Segment Open
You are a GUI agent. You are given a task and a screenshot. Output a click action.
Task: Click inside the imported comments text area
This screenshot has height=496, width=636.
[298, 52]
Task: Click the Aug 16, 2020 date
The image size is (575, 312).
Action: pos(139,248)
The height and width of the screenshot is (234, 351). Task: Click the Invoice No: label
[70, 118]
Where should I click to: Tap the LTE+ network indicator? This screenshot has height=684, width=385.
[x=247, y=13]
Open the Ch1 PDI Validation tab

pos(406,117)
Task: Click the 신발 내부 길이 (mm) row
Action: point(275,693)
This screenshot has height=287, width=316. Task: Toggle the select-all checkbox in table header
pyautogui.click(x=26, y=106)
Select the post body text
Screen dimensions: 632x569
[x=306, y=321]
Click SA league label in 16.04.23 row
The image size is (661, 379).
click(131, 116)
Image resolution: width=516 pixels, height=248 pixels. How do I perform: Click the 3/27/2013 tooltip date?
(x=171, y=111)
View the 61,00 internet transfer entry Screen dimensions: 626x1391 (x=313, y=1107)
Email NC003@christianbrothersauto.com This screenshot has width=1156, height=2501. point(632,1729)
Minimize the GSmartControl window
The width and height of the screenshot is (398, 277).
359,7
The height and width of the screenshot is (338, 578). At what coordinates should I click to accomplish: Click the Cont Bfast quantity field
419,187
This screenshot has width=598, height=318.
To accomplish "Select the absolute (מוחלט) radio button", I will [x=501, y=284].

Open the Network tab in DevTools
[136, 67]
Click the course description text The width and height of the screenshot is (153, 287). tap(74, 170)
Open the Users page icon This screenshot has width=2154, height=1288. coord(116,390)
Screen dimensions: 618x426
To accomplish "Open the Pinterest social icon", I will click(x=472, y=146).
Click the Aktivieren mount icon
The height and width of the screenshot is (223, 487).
Segment Closed
WHAT YOU SHOULD DO: The data above should be copied exactly, with no line omitted.

TASK SOLUTION:
You are a GUI agent. You are given a task and a screenshot. Output a click action.
Task: Click inside the imported comments text area
This screenshot has height=496, width=636.
[298, 52]
Task: Click the Aug 16, 2020 date
The image size is (575, 312).
Action: pos(139,248)
The height and width of the screenshot is (234, 351). Task: Click the Invoice No: label
[70, 118]
Where should I click to: Tap the LTE+ network indicator? This screenshot has height=684, width=385.
[x=247, y=13]
Open the Ch1 PDI Validation tab

pos(406,117)
Task: Click the 신발 내부 길이 (mm) row
Action: point(275,693)
This screenshot has height=287, width=316. Task: Toggle the select-all checkbox in table header
pyautogui.click(x=26, y=106)
Select the post body text
Screen dimensions: 632x569
[x=306, y=321]
Click SA league label in 16.04.23 row
The image size is (661, 379).
click(131, 116)
Image resolution: width=516 pixels, height=248 pixels. How do I perform: Click the 3/27/2013 tooltip date?
(x=171, y=111)
View the 61,00 internet transfer entry Screen dimensions: 626x1391 (x=313, y=1107)
Email NC003@christianbrothersauto.com This screenshot has width=1156, height=2501. point(632,1729)
Minimize the GSmartControl window
The width and height of the screenshot is (398, 277).
359,7
The height and width of the screenshot is (338, 578). At what coordinates should I click to accomplish: Click the Cont Bfast quantity field
419,187
This screenshot has width=598, height=318.
To accomplish "Select the absolute (מוחלט) radio button", I will [x=501, y=284].

Open the Network tab in DevTools
[136, 67]
Click the course description text The width and height of the screenshot is (153, 287). tap(74, 170)
Open the Users page icon This screenshot has width=2154, height=1288. coord(116,390)
Screen dimensions: 618x426
To accomplish "Open the Pinterest social icon", I will click(x=472, y=146).
Click the Aktivieren mount icon
The height and width of the screenshot is (223, 487).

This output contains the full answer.